There are $10 \times 2=20$ people at the party.

There are $\frac{19 \times 20}{2}=190$ ways to shake hands with each other.

However, one cannot shake hands with his own spouse, and there are 10 ways to do this.

Hence, the total number of handshakes is $190-10=180$ .

The solution to the above problem can be thought in 2 ways ....

1) 20C2 - 10 {i.e. no. of ways in which 2 person can be selected to perform handshake , but we have to subtract those cases in which a person is shaking hand with his/her spouse i.e 10}

2) There are 10 couples , therefore pick any couple (9 would be left) therefore no. of handshakes by this couple with other's can be 9x2x2 , similarlly for second couple handshakes would be 8x2x2 ..... thus total no. of handshakes could be 9x2x2 + 8x2x2 + 7x2x2 + ...... + 1x2x2 = 180

The total number of handshakes shared between 20 people can be counted as such :

20!/(20-2)!(2!) = 190.

Since this includes the 10 handshakes shared between the spouses, there are 190-10 = 180 handshakes.

10 couples: first case consider the total number of handshakes (involving men) to do this consider the couples arranged in a row...now the man in the first couple gets to shake hands with (9x2) people....the man of the second couple shakes hands with( 8x2) ...third man (7x2)......this goes on till (2x1)....sum the series=90. Now considering women its the same result.
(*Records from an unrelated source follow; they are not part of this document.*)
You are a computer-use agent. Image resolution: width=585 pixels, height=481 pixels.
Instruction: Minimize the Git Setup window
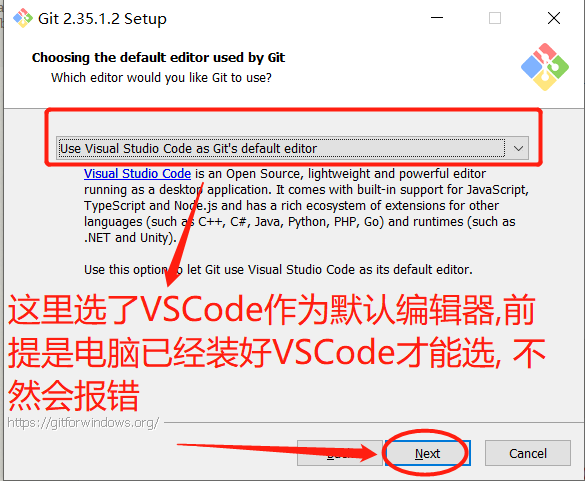[437, 18]
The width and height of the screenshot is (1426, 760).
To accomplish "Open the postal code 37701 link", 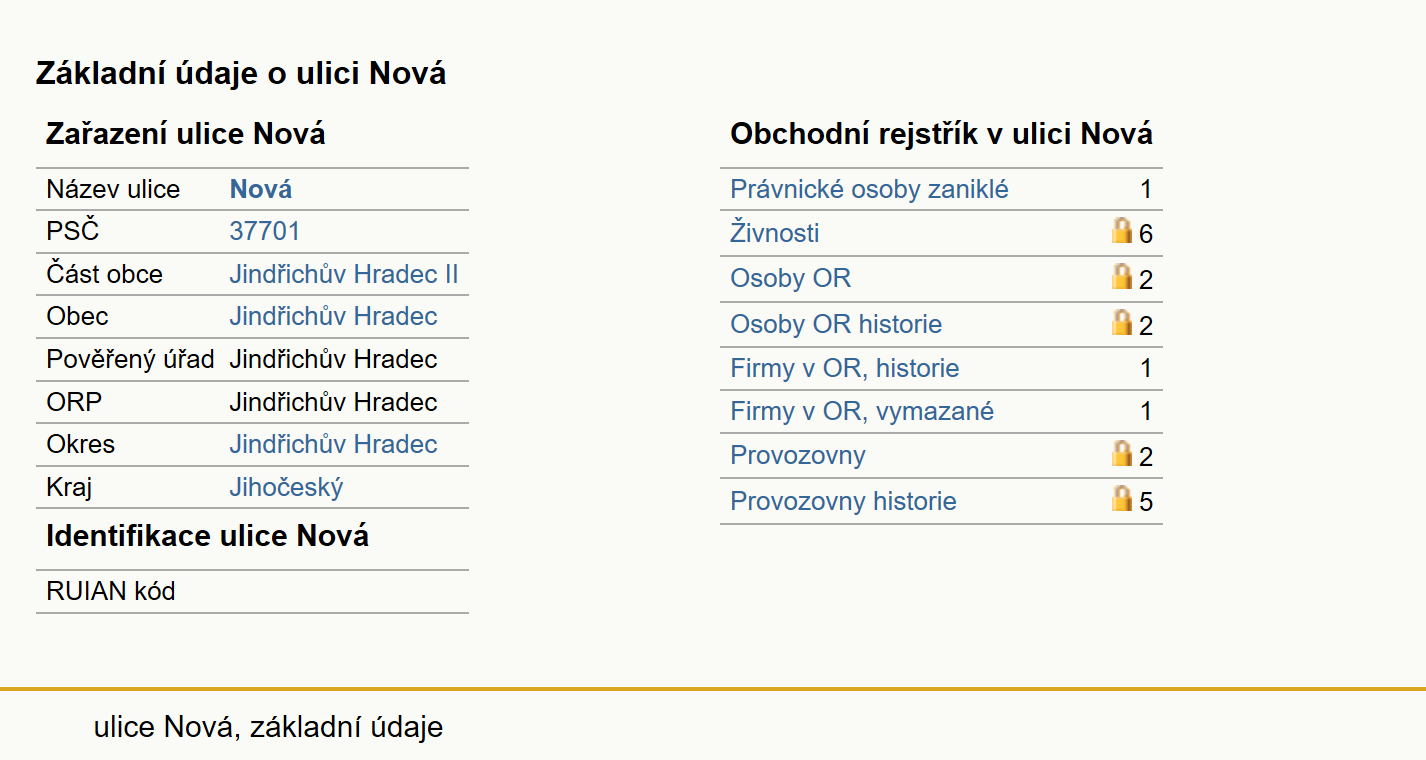I will tap(265, 231).
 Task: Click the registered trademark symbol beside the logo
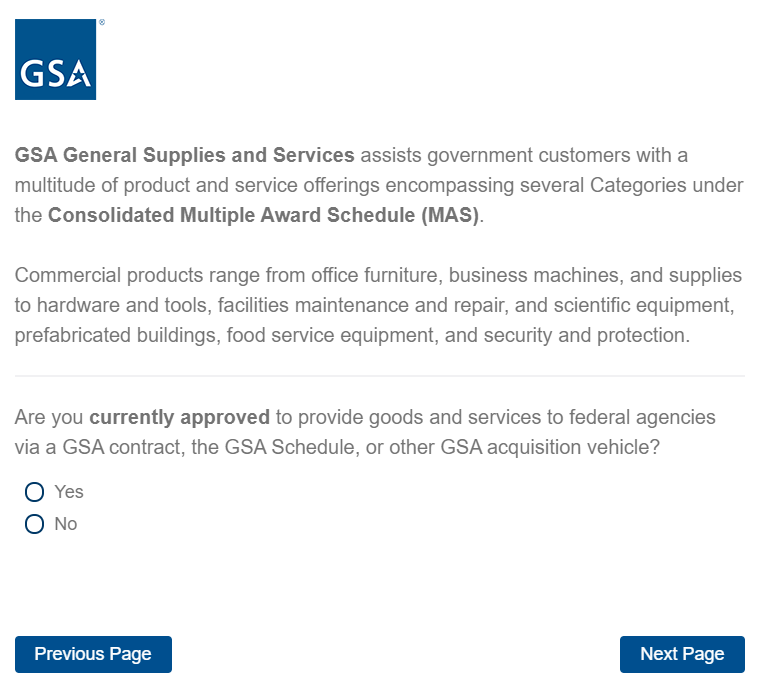[101, 22]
Hence total=(90x2)=180

Person A1 has 18 hands to shake. Person A2 (the spouse) also 18 hands to shake. However, Person B1 has 16. Person B2 has 16. If you write it all out it will be 18+18+16+16+14+14+...+2+2, which we can write as 4(9+8+7+6+...+1). That is equal to 4(45), which is 180

There are a total of 20 persons. Now, suppose all couples are made to stand in a line. 1st husband comes and shakes hand with all except himself and his wife i.e he does 18 handshakes..Now, he goes away..His wife shakes hand with all 18 persons remaining...Hence, it would be 18+18+16+16+14+14+12+12+10+10................+2+2 = 180

Each of 20 guests shakes 18 hands (20 guests, minus themselves and their spouse). This is a total of 360 hands.

However, this counts each handshake twice: A has shaken B's hand, and B has shaken A's hand, but this is counted as two shakes when in reality it is only one. So, divide the number of hands by 2 to get the number of handshakes, 180 .

There are 20 people in total. Because each person does not shake hands with themselves or their spouse, each person will shake hands with 18 other people. We can view 10 husbands (or 10 wives) shaking hands with the other 9 wives and 9 husbands. Therefore, the total handshakes = * 18 10 = 180 **

Since there are 20 people (10 x 2 people) in the crowd and they shake hands with everyone except their spouses, we can assume that that for every one (20 people), he or she will shake hands with 9 couples giving the equation of 9 x 20 =180.

Since there are 10 couples, there must be 20 people at the party. Assume the restriction that each person doesn't shake their spouse's hand doesn't exist. In this case there would be (20*19)2 handshakes. However, we must subtract 10 from that since each person does not shake their spouse's hand giving 190-10=180 handshakes.